:: Выбранный текст ::
С началом Первой мировой войны медицина и психология в очередной раз столкнулись с сотнями тысяч людей со странными психологическими симптомами, необъяснимыми болезнями и потерей памяти. Появление кинематографа позволило записать этих солдат на пленку, и сегодня на YouTube мы можем наблюдать за их нелепыми позами, странными словами, испуганными выражениями лица и тиками – физическими проявлениями травмы: «воспоминания, запечатленные одновременно в разуме, в виде внутренних образов и слов, и в теле». Нельзя не сказать в связи с этим о битве при реке Сомме, где в 1916 году погибли свыше 19 000 солдат английской армии. Двадцать процентов из числа выживших в этой битве дали неясный диагноз В начале войны британские медики придумали диагноз - «военный невроз», который давал ветеранам право на лечение и пособие по инвалидности. Схожим альтернативным диагнозом была «неврастения», который не предполагал ни лечения, ни пособия. То, какой диагноз получал солдат, полностью зависело от взглядов его лечащего врача. На Западном фронте служило более миллиона британских солдат. Историк Джон Киган сказал про их военачальника, фельдмаршала Дугласа Хейга, памятник которому возвышается на улице Уайтхолл в Лондоне: «В своих публичных выступлениях и личных дневниках он не выражал никакой обеспокоенности человеческими страданиями. В битву при Сомме он отправил цвет британской молодежи на смерть и увечья».
По мере продолжения войны военный невроз все сильнее подрывал эффективность боевых сил. Генеральный штаб Великобритании разрывался, чтобы и всерьез отнестись к страданиям солдат, и добиться победы над немцами. В июне 1917 года был выпущен указ под номером 2384, гласивший: «Ни при каких обстоятельствах не разрешается упоминать выражение «военный невроз» как вслух, так и в любой отчетности». Всем солдатам с психологическими проблемами предлагалось давать диагноз «NYDN» (Not Yet Diagnosed, Nervous – диагноз еще не поставлен, раздражительный). В ноябре 1917 года Генеральный штаб отказал Чарльзу Самюэлю Майерсу, заведовавшему четырьмя полевыми госпиталями для раненых солдат, в разрешении на публикацию статьи, посвященной военному неврозу, в «Британском медицинском журнале».

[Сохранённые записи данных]
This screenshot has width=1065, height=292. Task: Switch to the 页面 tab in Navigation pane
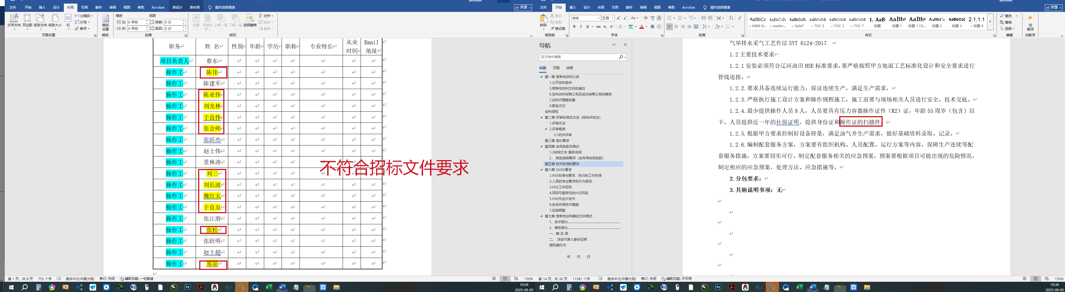(556, 68)
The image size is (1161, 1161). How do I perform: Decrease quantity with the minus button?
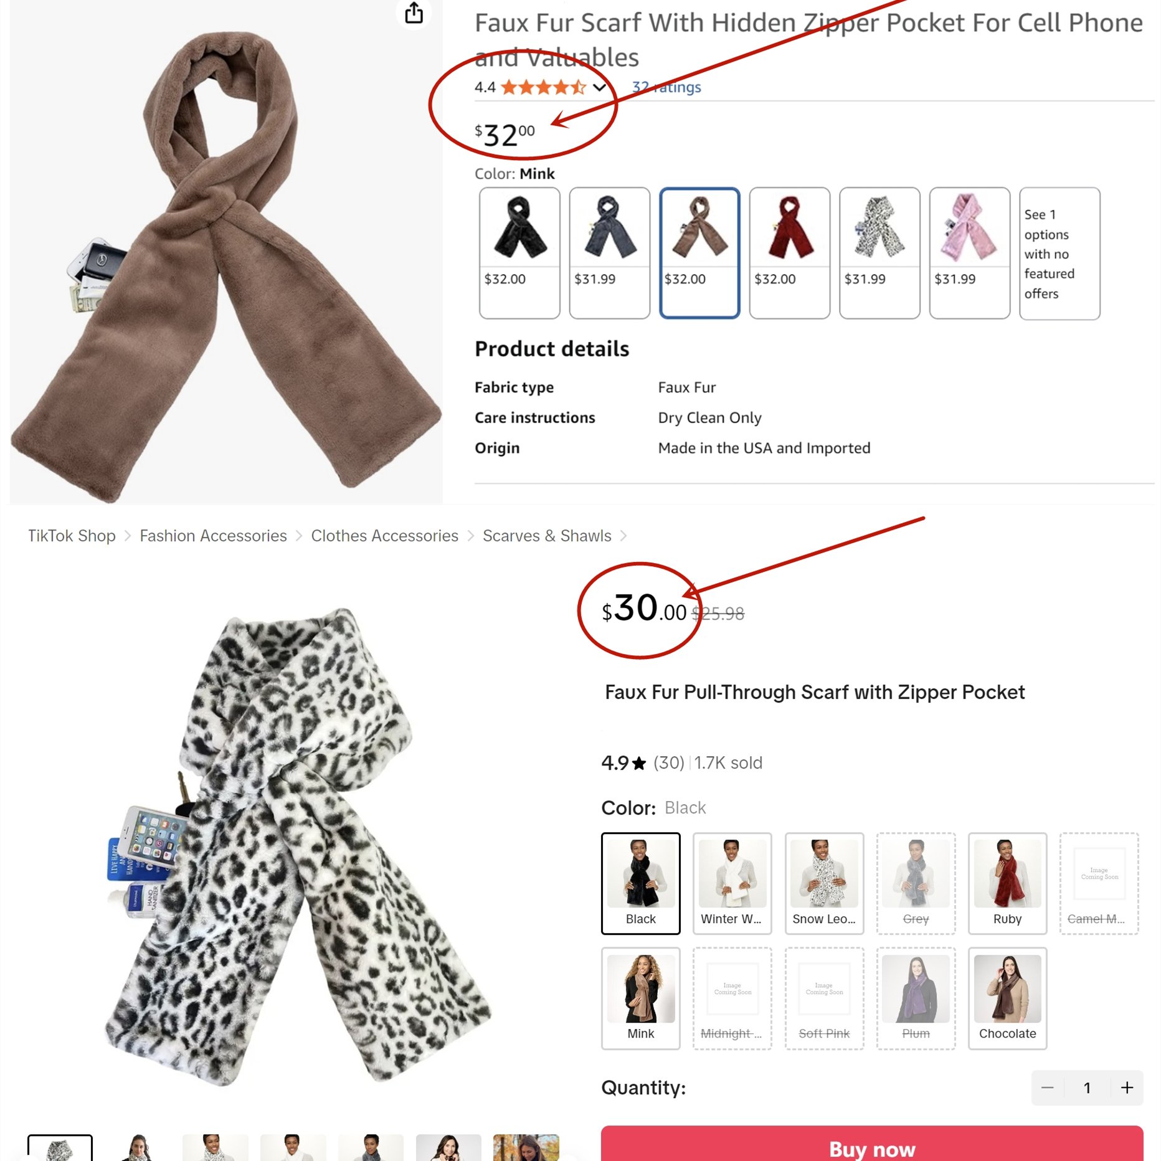point(1048,1088)
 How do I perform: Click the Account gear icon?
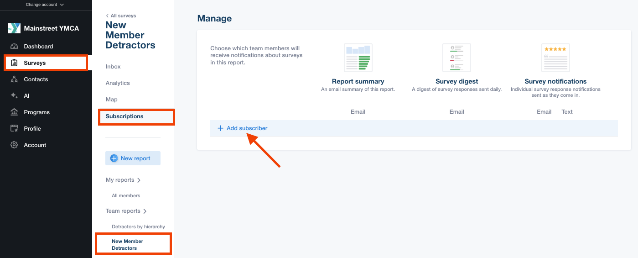point(14,145)
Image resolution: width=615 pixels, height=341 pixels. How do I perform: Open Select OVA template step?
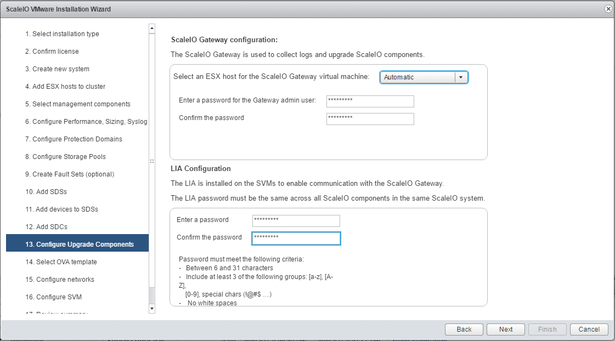coord(61,262)
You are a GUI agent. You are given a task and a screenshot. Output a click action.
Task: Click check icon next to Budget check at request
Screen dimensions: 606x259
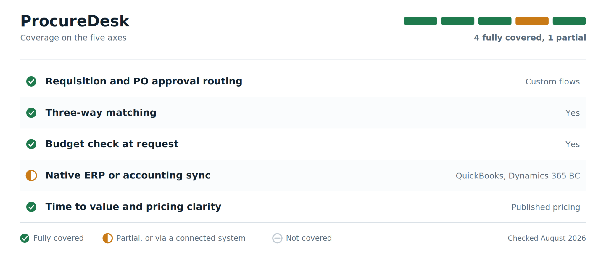(31, 144)
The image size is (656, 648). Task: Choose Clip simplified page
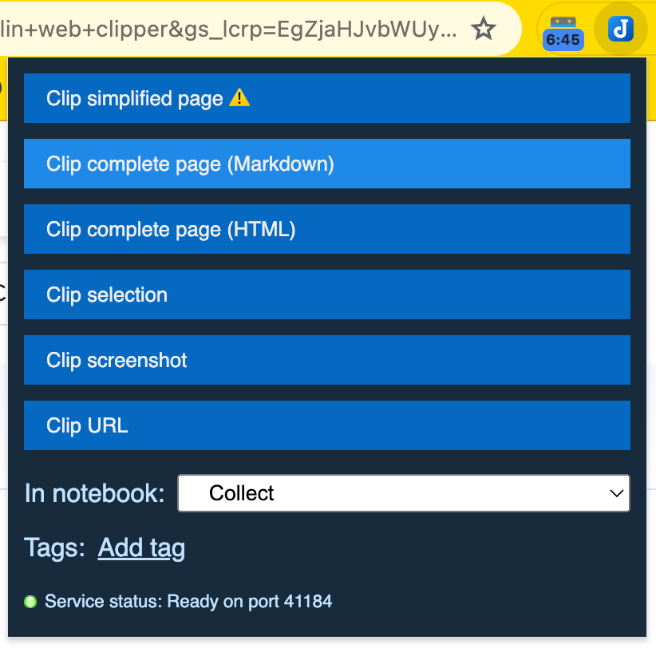tap(327, 98)
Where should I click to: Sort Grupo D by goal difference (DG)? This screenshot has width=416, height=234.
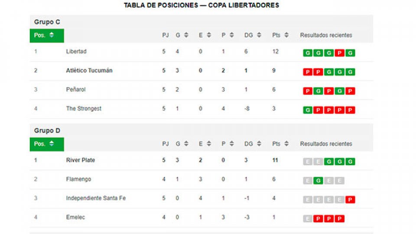[252, 144]
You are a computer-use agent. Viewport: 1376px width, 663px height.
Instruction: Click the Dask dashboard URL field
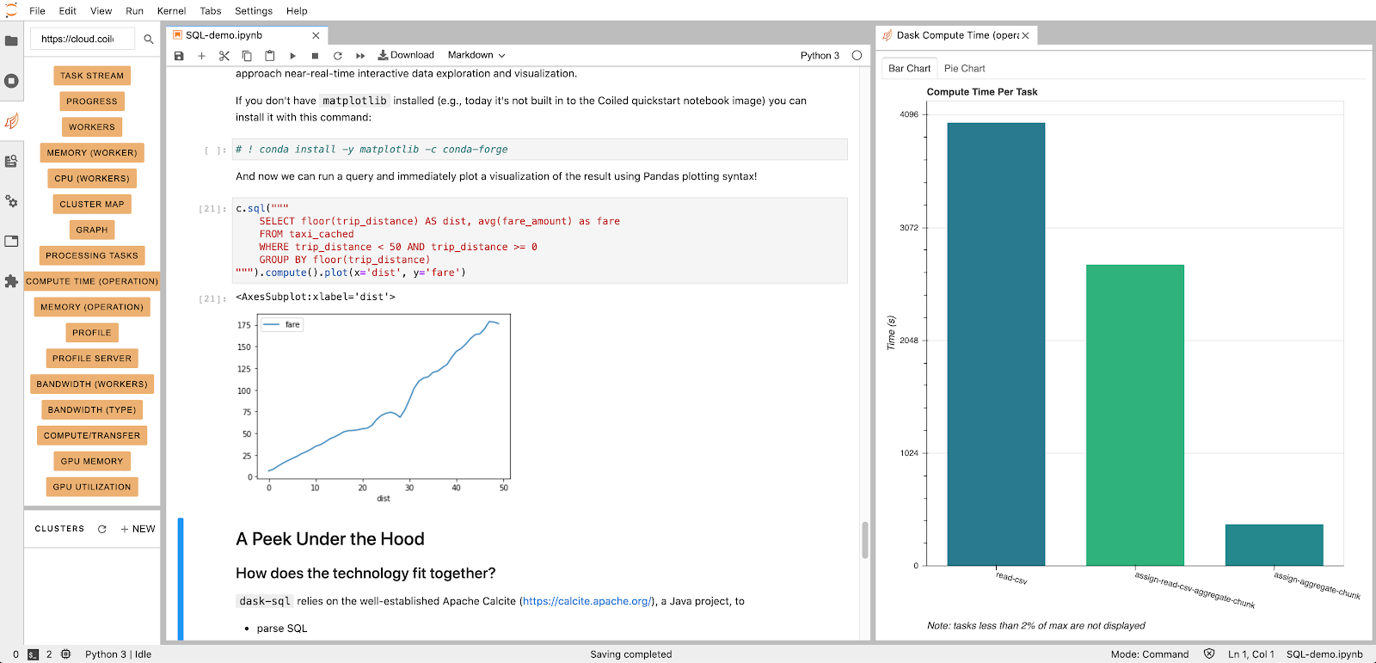click(x=82, y=39)
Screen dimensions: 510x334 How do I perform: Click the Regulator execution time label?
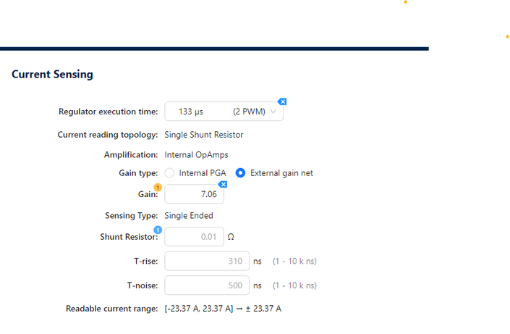pos(108,112)
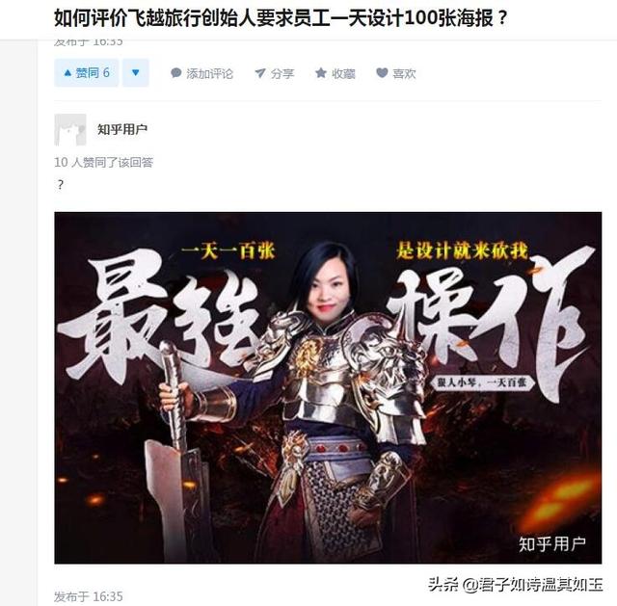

:: Описание задания ::
Перепечатайте приведённый выше текст о военном неврозе целиком, без каких-либо изменений.

:: Ответ на задание ::
С началом Первой мировой войны медицина и психология в очередной раз столкнулись с сотнями тысяч людей со странными психологическими симптомами, необъяснимыми болезнями и потерей памяти. Появление кинематографа позволило записать этих солдат на пленку, и сегодня на YouTube мы можем наблюдать за их нелепыми позами, странными словами, испуганными выражениями лица и тиками – физическими проявлениями травмы: «воспоминания, запечатленные одновременно в разуме, в виде внутренних образов и слов, и в теле». Нельзя не сказать в связи с этим о битве при реке Сомме, где в 1916 году погибли свыше 19 000 солдат английской армии. Двадцать процентов из числа выживших в этой битве дали неясный диагноз В начале войны британские медики придумали диагноз - «военный невроз», который давал ветеранам право на лечение и пособие по инвалидности. Схожим альтернативным диагнозом была «неврастения», который не предполагал ни лечения, ни пособия. То, какой диагноз получал солдат, полностью зависело от взглядов его лечащего врача. На Западном фронте служило более миллиона британских солдат. Историк Джон Киган сказал про их военачальника, фельдмаршала Дугласа Хейга, памятник которому возвышается на улице Уайтхолл в Лондоне: «В своих публичных выступлениях и личных дневниках он не выражал никакой обеспокоенности человеческими страданиями. В битву при Сомме он отправил цвет британской молодежи на смерть и увечья».
По мере продолжения войны военный невроз все сильнее подрывал эффективность боевых сил. Генеральный штаб Великобритании разрывался, чтобы и всерьез отнестись к страданиям солдат, и добиться победы над немцами. В июне 1917 года был выпущен указ под номером 2384, гласивший: «Ни при каких обстоятельствах не разрешается упоминать выражение «военный невроз» как вслух, так и в любой отчетности». Всем солдатам с психологическими проблемами предлагалось давать диагноз «NYDN» (Not Yet Diagnosed, Nervous – диагноз еще не поставлен, раздражительный). В ноябре 1917 года Генеральный штаб отказал Чарльзу Самюэлю Майерсу, заведовавшему четырьмя полевыми госпиталями для раненых солдат, в разрешении на публикацию статьи, посвященной военному неврозу, в «Британском медицинском журнале».